Stated goal: Copy the data word for word, from the line that contains "Select the Zoom tool" through the line that contains "This screenshot has height=812, width=1496.", with both of those lines included.
•••••
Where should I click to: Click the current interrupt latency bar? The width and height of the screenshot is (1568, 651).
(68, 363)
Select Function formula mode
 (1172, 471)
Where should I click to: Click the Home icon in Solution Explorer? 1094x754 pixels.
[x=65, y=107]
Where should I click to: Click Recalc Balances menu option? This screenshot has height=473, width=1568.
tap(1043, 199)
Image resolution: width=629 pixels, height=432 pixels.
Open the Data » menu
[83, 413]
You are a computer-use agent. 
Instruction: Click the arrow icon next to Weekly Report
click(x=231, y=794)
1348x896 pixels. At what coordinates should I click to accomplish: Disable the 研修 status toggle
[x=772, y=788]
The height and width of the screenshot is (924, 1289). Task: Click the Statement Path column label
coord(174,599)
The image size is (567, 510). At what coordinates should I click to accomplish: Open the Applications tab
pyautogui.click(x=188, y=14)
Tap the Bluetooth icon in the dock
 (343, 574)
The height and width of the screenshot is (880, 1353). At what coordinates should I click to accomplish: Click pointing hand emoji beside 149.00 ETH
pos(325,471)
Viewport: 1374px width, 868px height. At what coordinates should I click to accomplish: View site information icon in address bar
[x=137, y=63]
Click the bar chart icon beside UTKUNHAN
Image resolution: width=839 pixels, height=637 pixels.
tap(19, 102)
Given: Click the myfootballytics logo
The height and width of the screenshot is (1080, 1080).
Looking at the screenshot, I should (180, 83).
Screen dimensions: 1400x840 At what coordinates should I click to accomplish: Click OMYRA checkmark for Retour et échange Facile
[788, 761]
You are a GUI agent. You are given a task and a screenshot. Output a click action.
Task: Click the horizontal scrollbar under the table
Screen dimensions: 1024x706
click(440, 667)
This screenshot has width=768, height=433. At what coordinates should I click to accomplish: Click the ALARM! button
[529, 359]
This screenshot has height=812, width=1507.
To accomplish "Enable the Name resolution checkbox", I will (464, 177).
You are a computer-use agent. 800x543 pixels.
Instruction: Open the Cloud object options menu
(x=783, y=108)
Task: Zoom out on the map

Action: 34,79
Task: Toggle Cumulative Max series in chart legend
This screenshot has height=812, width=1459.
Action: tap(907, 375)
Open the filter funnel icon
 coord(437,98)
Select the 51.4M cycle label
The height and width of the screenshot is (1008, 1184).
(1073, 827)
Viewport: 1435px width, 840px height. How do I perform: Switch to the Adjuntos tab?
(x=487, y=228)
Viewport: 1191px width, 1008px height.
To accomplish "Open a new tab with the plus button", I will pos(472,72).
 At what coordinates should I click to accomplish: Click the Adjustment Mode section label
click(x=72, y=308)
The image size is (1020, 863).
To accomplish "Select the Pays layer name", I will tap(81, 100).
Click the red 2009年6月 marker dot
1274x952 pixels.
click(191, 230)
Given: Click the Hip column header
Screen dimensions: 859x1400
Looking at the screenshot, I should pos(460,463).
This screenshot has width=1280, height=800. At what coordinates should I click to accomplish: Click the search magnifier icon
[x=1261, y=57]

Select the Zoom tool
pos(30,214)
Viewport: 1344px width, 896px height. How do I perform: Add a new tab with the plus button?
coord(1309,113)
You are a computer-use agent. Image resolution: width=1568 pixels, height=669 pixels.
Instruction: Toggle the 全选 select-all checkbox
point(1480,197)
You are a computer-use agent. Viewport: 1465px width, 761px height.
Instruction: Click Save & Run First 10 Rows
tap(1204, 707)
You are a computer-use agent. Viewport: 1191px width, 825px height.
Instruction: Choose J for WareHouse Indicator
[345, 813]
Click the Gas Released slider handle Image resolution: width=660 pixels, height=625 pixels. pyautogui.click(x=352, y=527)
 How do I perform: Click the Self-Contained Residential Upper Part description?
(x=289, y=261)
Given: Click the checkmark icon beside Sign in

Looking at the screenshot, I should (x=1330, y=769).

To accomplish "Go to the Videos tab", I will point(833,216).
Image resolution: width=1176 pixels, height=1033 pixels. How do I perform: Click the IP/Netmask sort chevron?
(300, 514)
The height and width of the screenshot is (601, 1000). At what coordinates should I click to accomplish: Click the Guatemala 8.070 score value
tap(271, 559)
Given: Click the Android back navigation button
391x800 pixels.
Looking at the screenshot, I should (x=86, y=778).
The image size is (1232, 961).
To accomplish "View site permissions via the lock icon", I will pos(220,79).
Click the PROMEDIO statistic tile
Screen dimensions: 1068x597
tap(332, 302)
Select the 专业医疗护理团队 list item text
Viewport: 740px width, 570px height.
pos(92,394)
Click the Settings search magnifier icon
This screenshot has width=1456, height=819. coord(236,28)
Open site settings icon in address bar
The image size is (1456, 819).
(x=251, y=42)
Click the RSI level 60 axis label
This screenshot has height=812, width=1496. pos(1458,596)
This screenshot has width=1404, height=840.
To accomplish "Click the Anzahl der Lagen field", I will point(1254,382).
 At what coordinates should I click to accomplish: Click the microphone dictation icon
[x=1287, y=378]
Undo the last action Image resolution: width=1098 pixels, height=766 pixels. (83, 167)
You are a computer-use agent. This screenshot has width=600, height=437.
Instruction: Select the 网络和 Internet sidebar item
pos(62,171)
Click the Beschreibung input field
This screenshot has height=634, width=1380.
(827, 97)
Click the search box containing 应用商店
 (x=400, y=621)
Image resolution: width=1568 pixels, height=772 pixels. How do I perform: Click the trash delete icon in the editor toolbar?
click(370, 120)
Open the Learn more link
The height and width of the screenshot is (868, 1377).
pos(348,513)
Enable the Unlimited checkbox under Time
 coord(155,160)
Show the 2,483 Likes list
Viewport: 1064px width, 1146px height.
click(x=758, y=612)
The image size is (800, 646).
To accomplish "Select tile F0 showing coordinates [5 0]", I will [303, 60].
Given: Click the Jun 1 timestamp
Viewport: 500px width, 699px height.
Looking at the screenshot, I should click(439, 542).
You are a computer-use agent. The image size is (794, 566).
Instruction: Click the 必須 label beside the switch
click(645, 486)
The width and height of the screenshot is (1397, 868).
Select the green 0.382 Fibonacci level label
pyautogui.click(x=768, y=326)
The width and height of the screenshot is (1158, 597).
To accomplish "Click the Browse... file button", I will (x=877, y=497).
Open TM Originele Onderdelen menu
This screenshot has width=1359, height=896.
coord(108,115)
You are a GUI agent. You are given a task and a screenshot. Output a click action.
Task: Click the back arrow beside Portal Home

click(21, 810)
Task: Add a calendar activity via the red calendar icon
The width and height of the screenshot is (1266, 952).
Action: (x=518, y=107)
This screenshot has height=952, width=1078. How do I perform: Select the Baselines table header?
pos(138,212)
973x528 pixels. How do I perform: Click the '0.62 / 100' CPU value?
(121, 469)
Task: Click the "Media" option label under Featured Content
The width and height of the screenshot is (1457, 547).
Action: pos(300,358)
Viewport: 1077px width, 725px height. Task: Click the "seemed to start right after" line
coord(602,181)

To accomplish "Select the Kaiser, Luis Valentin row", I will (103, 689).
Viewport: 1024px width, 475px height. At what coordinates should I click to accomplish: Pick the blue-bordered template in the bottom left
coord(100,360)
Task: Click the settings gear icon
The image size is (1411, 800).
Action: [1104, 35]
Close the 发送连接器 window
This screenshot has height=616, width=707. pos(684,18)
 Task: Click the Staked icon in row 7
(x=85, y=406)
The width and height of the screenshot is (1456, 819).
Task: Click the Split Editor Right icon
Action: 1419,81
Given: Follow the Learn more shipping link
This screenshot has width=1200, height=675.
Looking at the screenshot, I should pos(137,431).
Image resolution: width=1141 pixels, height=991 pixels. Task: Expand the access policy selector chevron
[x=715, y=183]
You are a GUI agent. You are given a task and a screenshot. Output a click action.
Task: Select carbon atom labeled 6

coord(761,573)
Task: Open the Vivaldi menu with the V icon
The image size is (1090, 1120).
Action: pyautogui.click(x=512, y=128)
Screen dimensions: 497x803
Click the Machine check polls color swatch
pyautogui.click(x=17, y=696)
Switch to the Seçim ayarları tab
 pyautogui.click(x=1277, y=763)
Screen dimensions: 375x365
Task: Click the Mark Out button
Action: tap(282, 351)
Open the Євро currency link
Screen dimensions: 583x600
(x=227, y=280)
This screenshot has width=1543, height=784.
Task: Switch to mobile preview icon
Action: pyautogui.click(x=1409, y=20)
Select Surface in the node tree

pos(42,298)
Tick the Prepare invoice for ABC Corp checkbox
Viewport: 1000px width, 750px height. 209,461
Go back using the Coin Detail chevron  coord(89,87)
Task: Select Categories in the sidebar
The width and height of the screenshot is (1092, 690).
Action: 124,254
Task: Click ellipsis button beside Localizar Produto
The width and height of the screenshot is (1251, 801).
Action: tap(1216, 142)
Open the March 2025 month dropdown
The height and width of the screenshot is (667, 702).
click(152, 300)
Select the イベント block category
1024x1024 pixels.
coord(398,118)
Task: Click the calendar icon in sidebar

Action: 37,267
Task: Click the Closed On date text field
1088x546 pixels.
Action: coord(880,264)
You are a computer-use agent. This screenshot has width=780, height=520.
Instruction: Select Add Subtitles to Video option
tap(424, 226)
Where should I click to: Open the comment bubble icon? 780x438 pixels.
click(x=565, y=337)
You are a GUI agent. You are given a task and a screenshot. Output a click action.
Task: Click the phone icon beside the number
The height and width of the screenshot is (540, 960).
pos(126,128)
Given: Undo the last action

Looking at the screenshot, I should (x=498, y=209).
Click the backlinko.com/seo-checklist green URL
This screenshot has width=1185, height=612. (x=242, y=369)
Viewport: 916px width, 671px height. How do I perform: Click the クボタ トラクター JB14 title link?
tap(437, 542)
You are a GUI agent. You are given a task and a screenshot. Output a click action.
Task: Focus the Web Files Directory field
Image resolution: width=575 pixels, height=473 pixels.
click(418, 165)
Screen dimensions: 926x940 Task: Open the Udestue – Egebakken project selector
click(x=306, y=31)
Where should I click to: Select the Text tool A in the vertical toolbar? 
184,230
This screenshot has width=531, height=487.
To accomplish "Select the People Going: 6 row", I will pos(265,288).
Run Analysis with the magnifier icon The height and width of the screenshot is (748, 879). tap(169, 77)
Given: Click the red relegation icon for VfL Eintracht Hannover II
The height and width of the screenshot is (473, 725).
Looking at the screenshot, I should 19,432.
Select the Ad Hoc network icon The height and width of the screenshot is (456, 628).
•••••
Written response:
Select the Zoom tool
pos(30,214)
Viewport: 1344px width, 896px height. How do I perform: Add a new tab with the plus button?
coord(1309,113)
You are a computer-use agent. Image resolution: width=1568 pixels, height=669 pixels.
Instruction: Toggle the 全选 select-all checkbox
point(1480,197)
You are a computer-use agent. Viewport: 1465px width, 761px height.
Instruction: Click Save & Run First 10 Rows
tap(1204, 707)
You are a computer-use agent. Viewport: 1191px width, 825px height.
Instruction: Choose J for WareHouse Indicator
[345, 813]
Click the Gas Released slider handle Image resolution: width=660 pixels, height=625 pixels. pyautogui.click(x=352, y=527)
 How do I perform: Click the Self-Contained Residential Upper Part description?
(x=289, y=261)
Given: Click the checkmark icon beside Sign in

Looking at the screenshot, I should (x=1330, y=769).

To accomplish "Go to the Videos tab", I will point(833,216).
Image resolution: width=1176 pixels, height=1033 pixels. How do I perform: Click the IP/Netmask sort chevron?
(300, 514)
The height and width of the screenshot is (601, 1000). At what coordinates should I click to accomplish: Click the Guatemala 8.070 score value
tap(271, 559)
Given: Click the Android back navigation button
391x800 pixels.
Looking at the screenshot, I should (x=86, y=778).
The image size is (1232, 961).
To accomplish "View site permissions via the lock icon", I will pos(220,79).
Click the PROMEDIO statistic tile
Screen dimensions: 1068x597
tap(332, 302)
Select the 专业医疗护理团队 list item text
Viewport: 740px width, 570px height.
pos(92,394)
Click the Settings search magnifier icon
This screenshot has width=1456, height=819. coord(236,28)
Open site settings icon in address bar
The image size is (1456, 819).
(x=251, y=42)
Click the RSI level 60 axis label
This screenshot has height=812, width=1496. pos(1458,596)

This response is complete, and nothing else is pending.